What the online hate-sphere in India can teach us

25 February 2021 DOS Distinguished Speaker Lecture

Speaker: Prof Shakuntala Banaji, London School of Economics and Political Science

Is ‘social media hate’ something technology or tech policy can fix? Prof Banaji discusses violent misinformation and those who forward it.

Historically, mainstream media has been used to embed propaganda and ideological contentions that have led to pogroms, genocide and even the holocaust. As the spread of visual and verbal hate propaganda around Muslims and migrants and the domestication of new technologies is implicated in events such as discriminatory misinformation, lynching, mobs, the acquittal of guilty police murderers, mass shootings and movements against democracy, questions abound about the ways in which social media imaginaries of hate for the “other” form, circulate and proliferate. Is ‘social media hate’ something that technology alone can fix? Is it something that tech policies on acceptable speech can fix?
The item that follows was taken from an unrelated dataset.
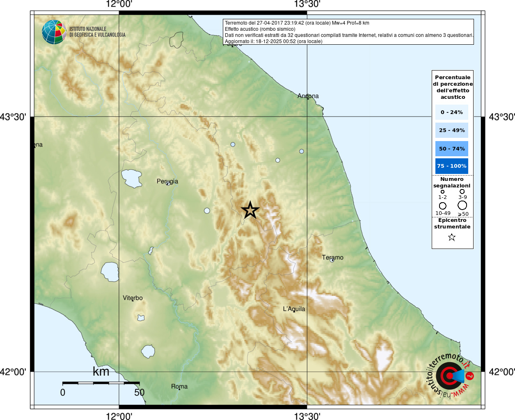Click the km scale bar
The width and height of the screenshot is (515, 420).
click(x=101, y=383)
Some scholars are content to assume that a few malign non-state actors are shaping a generally pro-democratic media and social media sphere. Others go further and accuse less digitally literate rural users and profit-oriented platforms of doing most damage. In examining assumptions about the role of platform technologies and media literacy in discrimination and violence targeted at minoritized groups, I will attempt to present a typology of contextually based social media misinformation circulating in India, and use examples from my recent research on cultures of Hindutva fascism to examine the kinds of conclusions that can be drawn about the psychosocial profile and milieu of those who make up, receive and forward violent and hateful misinformation and disinformation on and offline. The talk will close with policy and political suggestions aimed at intervention and prevention.

About

Shakuntala Banaji

Shakuntala Banaji is Professor of Media Culture and Social Change in the department of Media and Communications at the London School of Economics and Political Science. Her current research addresses the intersection between socio-political contexts, media, identities and participation. She has led several large multi-country projects on young people, media, new technologies, schooling and democratic participation. She received one of the WhatsApp Misinformation and Social Science Research Awards for investigating the spread of mediated misinformation amongst publics in India (2018-2020). Her co-edited book Youth Active Citizenship Across Europe: Ethnographies of Participation was out with Palgrave in 2020, and she is co-authoring a new book on Social Media and Hate which is under contract with Routledge for publication in 2022.